> _RECORDS SUPPLIED_
============

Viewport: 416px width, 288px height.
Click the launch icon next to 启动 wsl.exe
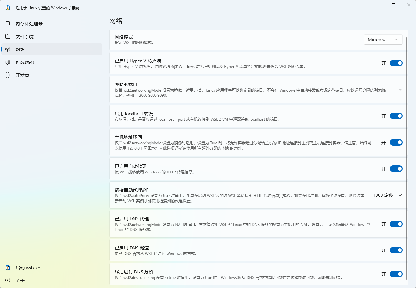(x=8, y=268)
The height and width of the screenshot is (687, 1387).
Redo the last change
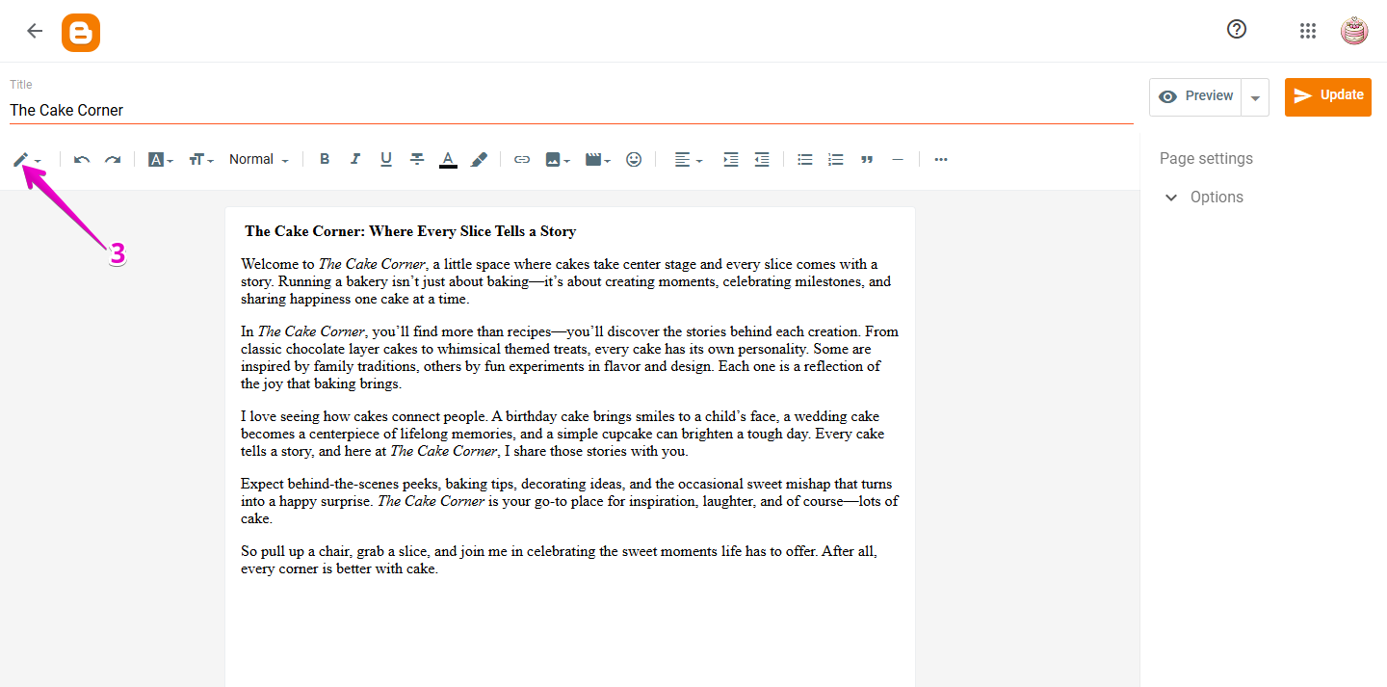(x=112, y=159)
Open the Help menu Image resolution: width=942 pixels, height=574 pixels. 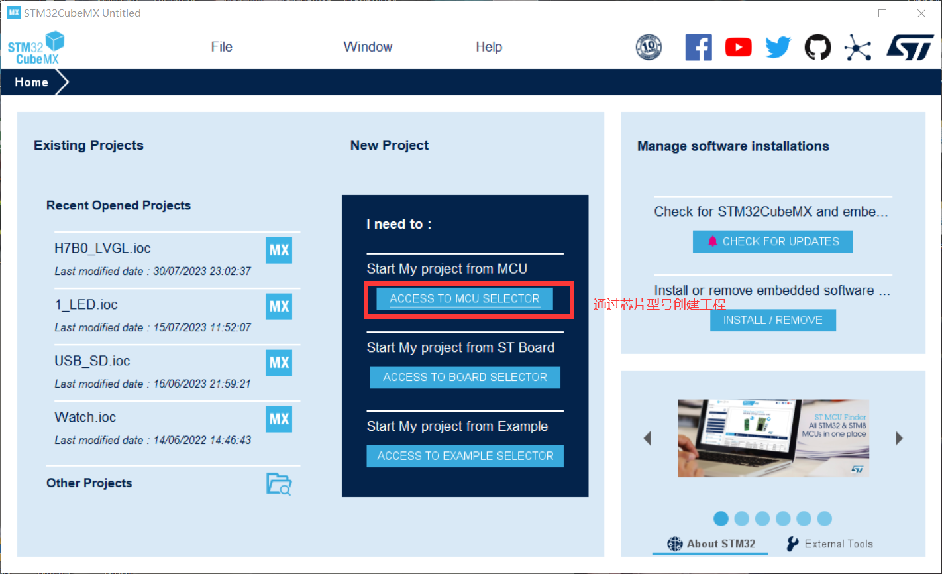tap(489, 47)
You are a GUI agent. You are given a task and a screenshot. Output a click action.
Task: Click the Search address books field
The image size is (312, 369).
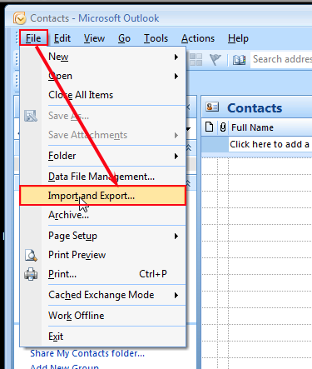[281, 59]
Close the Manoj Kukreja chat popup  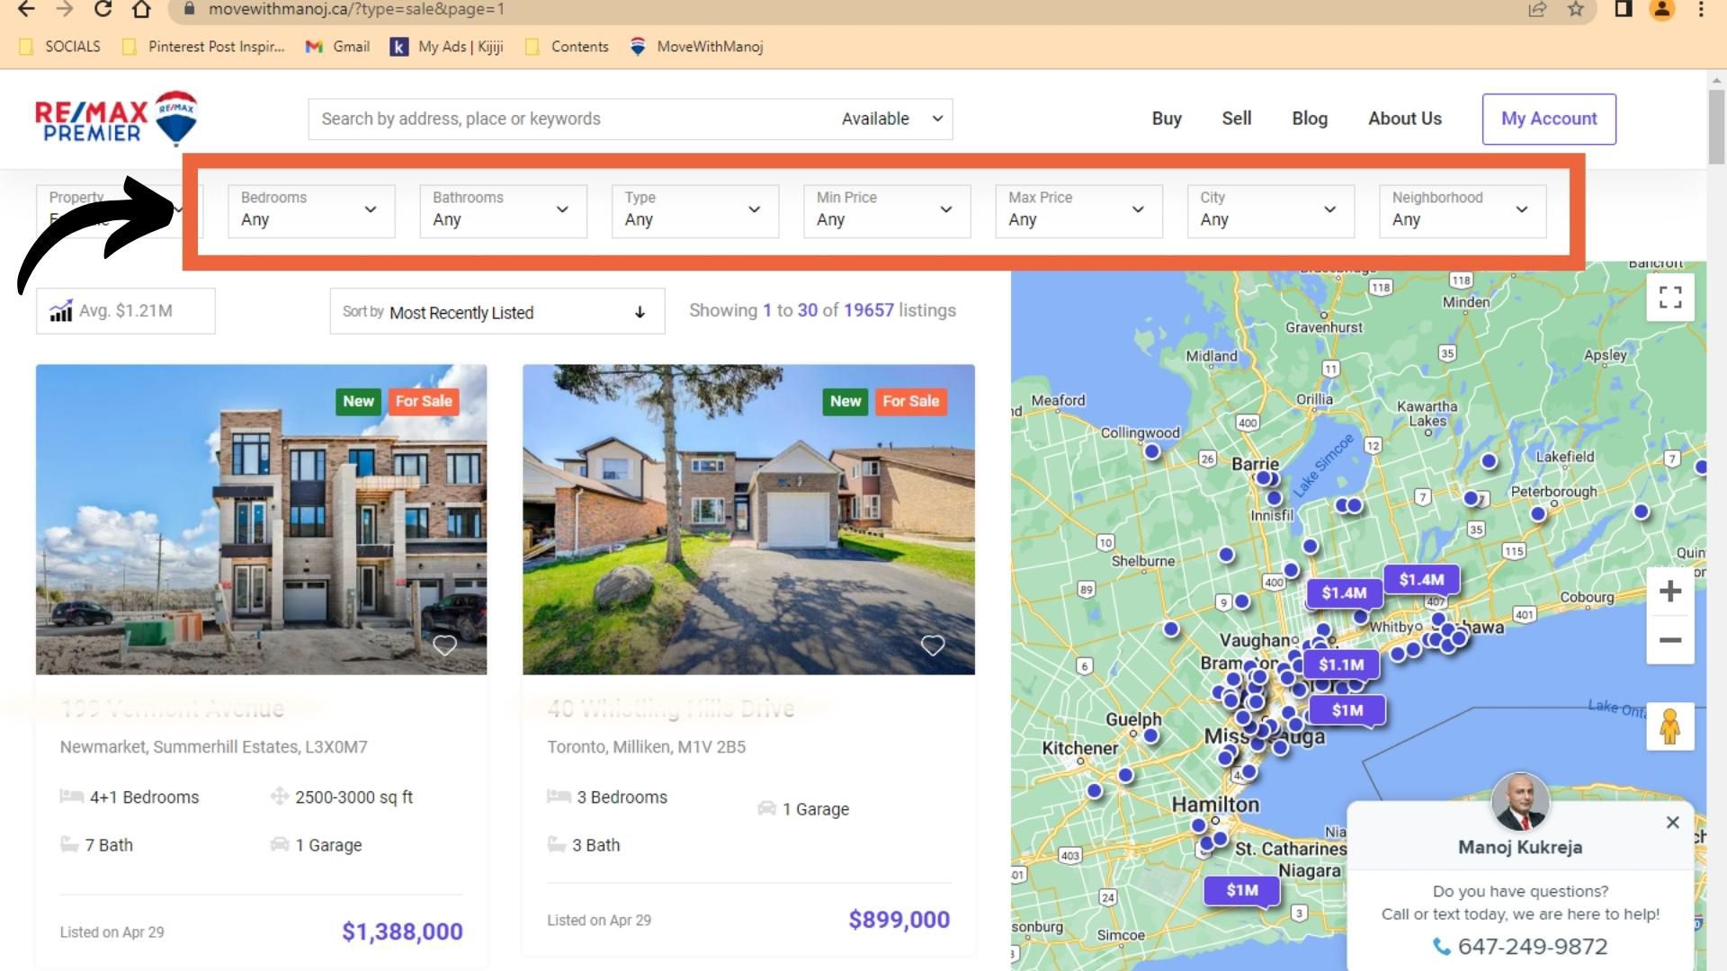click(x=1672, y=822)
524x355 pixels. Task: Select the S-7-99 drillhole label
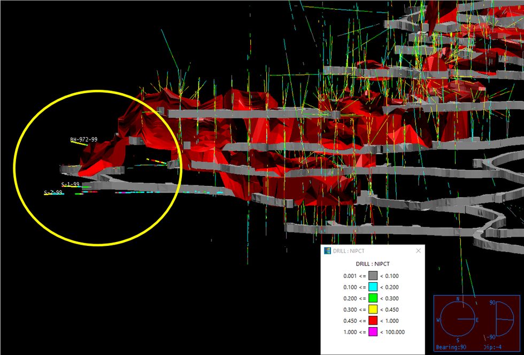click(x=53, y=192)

============

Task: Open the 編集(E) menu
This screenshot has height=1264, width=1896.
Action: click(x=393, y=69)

============

> _WHAT IS ASKED_
Render the data from the line with "524x355 pixels. Task: Select" up to and including the line with "click(x=53, y=192)" as a two-column CSV with the columns input and output. Each row should hold one item's text and its answer, with each value in a single quoted field, line breaks replaced by spaces, and pictures omitted.

> _WRITTEN RESPONSE_
input,output
"524x355 pixels. Task: Select the S-7-99 drillhole label","click(x=53, y=192)"